NFU president Minette Batters has urged the government to pay “meaningful” attention to the issue of food security in a speech to the NFU conference.
Batters said the country must “never go back” to being complacent about food production and supply following the panic-buying seen during the initial phase of the Covid-19 crisis.
Ahead of the government’s first assessment of the UK’s food security – due to take place later this year after assessments every three years were enshrined into the Agriculture Act – the NFU president spoke of the perilousness of the situation.
“There is a real risk, a genuine risk that, without care, without attention, we let Britain’s food production slowly erode,” she said. “Which is why it is critical that government monitors our own food security – put simply, the amount of food we produce on our own farms.
“This reporting must be a meaningful document that accurately assesses where we are now and how we are going to make improvements in the future. Let us not forget that before the 1947 Agriculture Act, Britain was just 30% self-sufficient, many in Europe were starving and in the UK food was rationed.”
Batters said the government should also “stop thinking” it could achieve its aims of greening up Britain while simultaneously signing trade deals “which export degradation” to other parts of the globe.
“British farmers can set a standard of sustainability which is good for the entire planet. But we can only do that if we invest in our own food production,” she said.
Pointing to a new NFU report, ’Levelling Up Rural Britain’, released to coincide with the conference, Batters also called on Boris Johnson’s administration to not only focus its flagship ‘levelling up’ strategy on the north/south divide but to also direct its efforts towards the split between rural and urban areas.
She said the food and drink manufacturing sector should be viewed as “massively important” to the UK economy.
How can the UK be more self-sufficient in food?
Batters’ speech also directed criticism at the “hypocrisy” of grain processors, who she claimed were undermining the “reinvigorated image” of British food brought about by the Red Tractor standard.
“Millers, compounders and crushers cannot expect British farmers to jump through ever-higher hoops and have their market undermined by mixing grain that doesn’t have to meet the same stringent requirements as our farmers have to. This practice is an abuse. It must stop.
“Having built trust in the domestic market we need to retain that, and also provide a platform for export growth.”
Batters’ formal opening of the conference came ahead of speeches by Defra secretary George Eustice and leader of the opposition Keir Starmer.
Starmer is set to become the first Labour leader to address the NFU conference since Gordon Brown’s in 2008 and is expected to attempt to boost Labour’s credentials among rural voters.

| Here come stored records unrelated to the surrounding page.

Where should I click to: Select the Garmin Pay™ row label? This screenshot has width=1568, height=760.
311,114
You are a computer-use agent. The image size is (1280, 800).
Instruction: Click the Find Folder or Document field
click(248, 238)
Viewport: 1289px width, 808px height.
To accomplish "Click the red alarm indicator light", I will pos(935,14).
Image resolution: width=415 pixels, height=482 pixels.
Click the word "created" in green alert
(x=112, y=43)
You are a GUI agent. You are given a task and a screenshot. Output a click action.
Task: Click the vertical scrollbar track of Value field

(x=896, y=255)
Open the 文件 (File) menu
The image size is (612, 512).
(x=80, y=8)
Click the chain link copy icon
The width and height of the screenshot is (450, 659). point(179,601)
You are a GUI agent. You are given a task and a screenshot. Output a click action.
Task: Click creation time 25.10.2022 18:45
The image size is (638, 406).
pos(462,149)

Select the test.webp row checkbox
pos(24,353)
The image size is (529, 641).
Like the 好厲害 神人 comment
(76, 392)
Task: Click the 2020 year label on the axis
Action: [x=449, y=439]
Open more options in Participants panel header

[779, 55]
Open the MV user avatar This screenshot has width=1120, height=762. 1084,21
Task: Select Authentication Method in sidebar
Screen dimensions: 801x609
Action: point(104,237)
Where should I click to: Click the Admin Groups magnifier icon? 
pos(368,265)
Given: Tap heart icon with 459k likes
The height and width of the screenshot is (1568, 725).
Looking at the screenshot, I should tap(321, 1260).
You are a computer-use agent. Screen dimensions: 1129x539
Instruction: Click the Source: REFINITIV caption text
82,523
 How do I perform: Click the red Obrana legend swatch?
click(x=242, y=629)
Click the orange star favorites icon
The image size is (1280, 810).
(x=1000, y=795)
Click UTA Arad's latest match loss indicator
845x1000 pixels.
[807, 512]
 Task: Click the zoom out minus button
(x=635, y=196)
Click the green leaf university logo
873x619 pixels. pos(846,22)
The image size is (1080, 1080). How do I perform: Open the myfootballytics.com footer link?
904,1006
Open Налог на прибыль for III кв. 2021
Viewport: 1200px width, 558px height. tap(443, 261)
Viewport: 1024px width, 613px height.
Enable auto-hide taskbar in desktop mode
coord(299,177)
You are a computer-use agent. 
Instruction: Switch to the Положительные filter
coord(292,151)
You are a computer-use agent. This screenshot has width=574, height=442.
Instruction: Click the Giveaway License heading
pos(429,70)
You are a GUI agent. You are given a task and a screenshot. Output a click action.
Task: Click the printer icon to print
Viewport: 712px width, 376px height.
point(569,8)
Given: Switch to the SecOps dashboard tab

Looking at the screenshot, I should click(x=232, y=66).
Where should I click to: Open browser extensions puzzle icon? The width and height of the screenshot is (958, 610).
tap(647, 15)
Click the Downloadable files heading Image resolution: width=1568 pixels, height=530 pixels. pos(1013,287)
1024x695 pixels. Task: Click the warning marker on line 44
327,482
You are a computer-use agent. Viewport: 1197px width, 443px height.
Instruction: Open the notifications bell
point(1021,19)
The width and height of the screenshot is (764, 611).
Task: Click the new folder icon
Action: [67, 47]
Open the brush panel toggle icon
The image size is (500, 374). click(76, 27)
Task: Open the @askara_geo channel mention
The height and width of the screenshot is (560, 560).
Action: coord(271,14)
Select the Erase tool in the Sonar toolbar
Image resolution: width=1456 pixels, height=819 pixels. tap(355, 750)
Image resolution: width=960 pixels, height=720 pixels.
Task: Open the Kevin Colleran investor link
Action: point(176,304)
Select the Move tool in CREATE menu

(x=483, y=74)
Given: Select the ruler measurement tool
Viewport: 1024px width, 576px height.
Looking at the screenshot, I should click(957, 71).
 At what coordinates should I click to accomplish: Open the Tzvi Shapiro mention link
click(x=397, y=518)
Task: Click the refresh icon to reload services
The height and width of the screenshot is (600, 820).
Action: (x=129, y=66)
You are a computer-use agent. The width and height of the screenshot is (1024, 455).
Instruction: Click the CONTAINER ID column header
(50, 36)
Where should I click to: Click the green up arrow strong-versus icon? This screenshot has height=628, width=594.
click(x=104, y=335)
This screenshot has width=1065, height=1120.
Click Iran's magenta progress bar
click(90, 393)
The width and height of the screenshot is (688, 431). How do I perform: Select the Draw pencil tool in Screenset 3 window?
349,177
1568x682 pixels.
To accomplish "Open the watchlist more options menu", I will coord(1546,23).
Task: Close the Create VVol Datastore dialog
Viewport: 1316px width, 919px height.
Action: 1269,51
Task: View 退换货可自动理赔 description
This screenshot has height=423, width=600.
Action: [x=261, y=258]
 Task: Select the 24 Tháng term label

Having sought to reset his leadership with a number of policy announcements in recent days, Starmer is expected to call on the government to divert more public procurement spend towards British food and drink.
He will urge Johnson’s government to address grower concerns over the post-Brexit farm payment systems and to provide investment for agricultural skills.
The Labour leader is also set to announce a review of Labour’s rural policy and highlight Labour’s push to protect Britain’s food and farming standards.